L’amore è possesso dell’oggetto amato o della persona amata. Il possesso fa parte dell’amore vero. Non si tratta di un’acquisizione di qualcosa che viene dall’esterno, è semplice arricchimento intrinseco che origina dal volere il bene dell’altro.

«C’è più gioia nel dare che nel ricevere» insegna la Scrittura. La retribuzione è già nell’uscire da sé: il premio è già nel lavoro nella vigna del Signore.

Terza condizione (sicuramente vera) posta da Sant’Agostino: la volontà di amare abbia come obiettivo un oggetto degno di essere amato. In quest’ultimo presupposto sono coinvolte facoltà diverse dal semplice appetito sensibile o volitivo. Amare è scegliere la persona o la cosa da amare.
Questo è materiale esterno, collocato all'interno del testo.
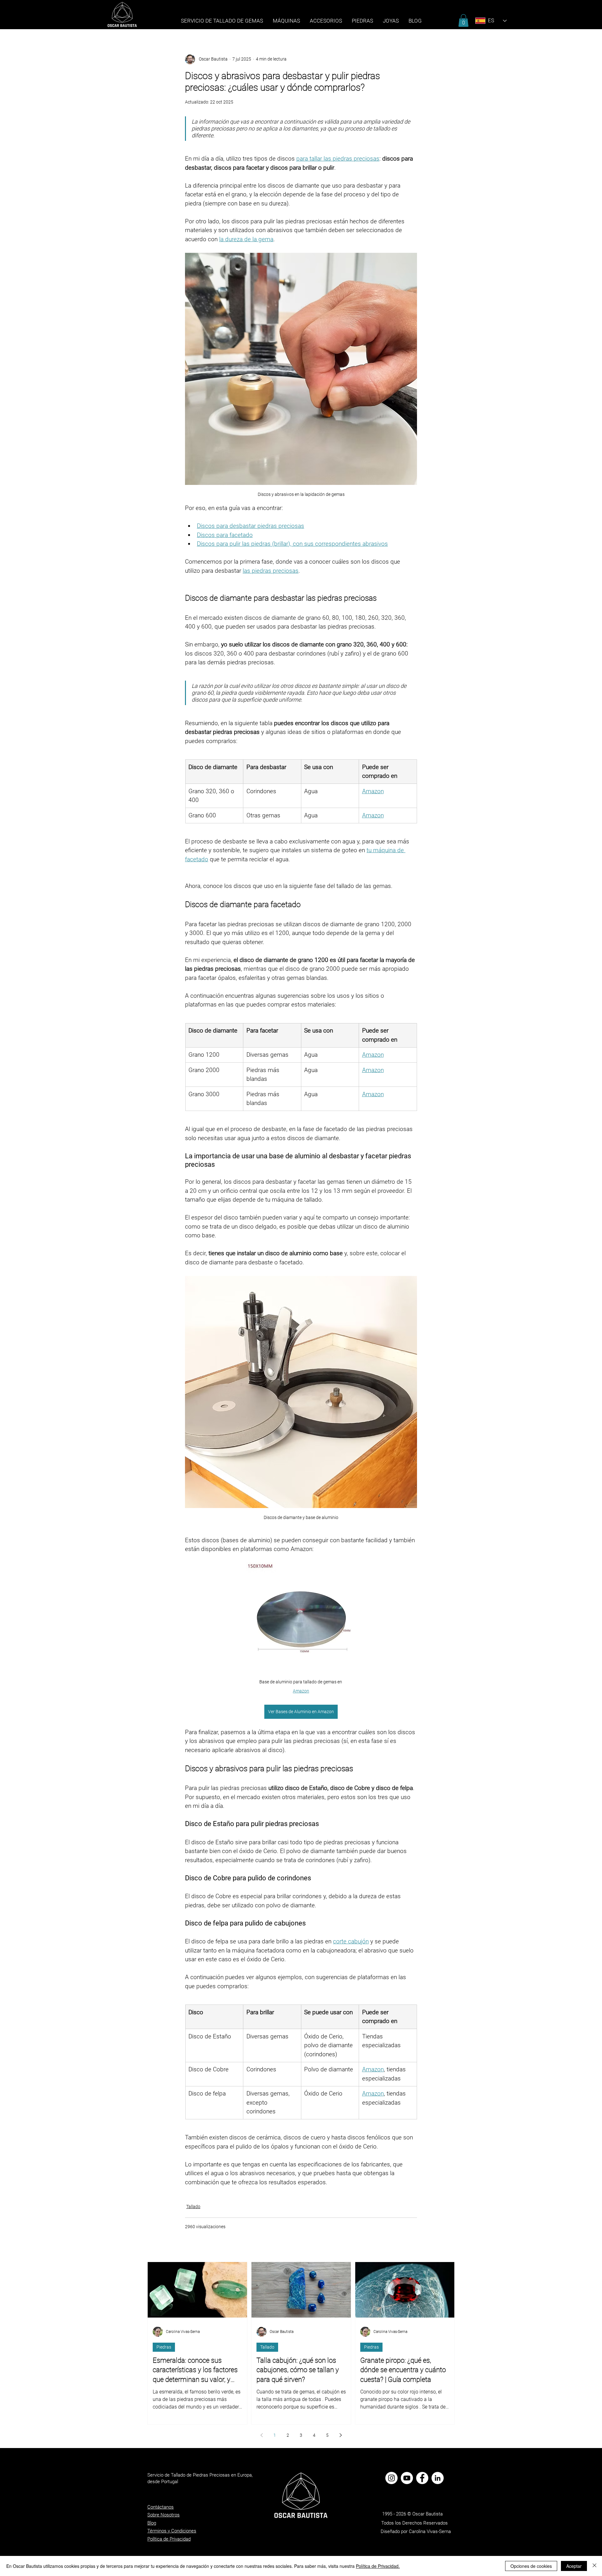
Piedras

Tale scelta di campo è un’opzione radicale fondante tutta la propria esistenza: la scelta del nostro oggetto d’amore cambierà il nostro modo di vivere e di essere.

«Dov’è il tuo tesoro, lì sarà il tuo cuore».

Saper discernere ciò che merita di essere amato e ciò che invece merita di essere ignorato o addirittura odiato (il peccato, per esempio), è un modus vivendi, un atteggiamento sostanziale del proprio essere.

La razionalità, l’intelletto, la ricerca devono quindi attivarsi per poter discernere con precisione, con cura e massima oggettività, ciò che merita di essere conosciuto davvero e definitivamente amato e ciò che non lo sia. L’amore, essendo uscita da sé ed adesione all’altro è in grado di trasformare dall’interno il donante: il donante si rende uno, per osmosi, al donato: questo «passaggio di essere», che è al contempo arricchimento, rende migliori se l’oggetto d’amore è Dio stesso (direttamente in Sé, o indirettamente, nelle sua volontà, quindi negli altri), peggiori se l’amore è non senso, ossia perversione verso il male (cosa che in ultima analisi coincide con la insignificanza e la perdizione). In questo caso, forse, neppure d’amore si tratta.

«A chi non ha sarà tolto anche quello che pensa di avere».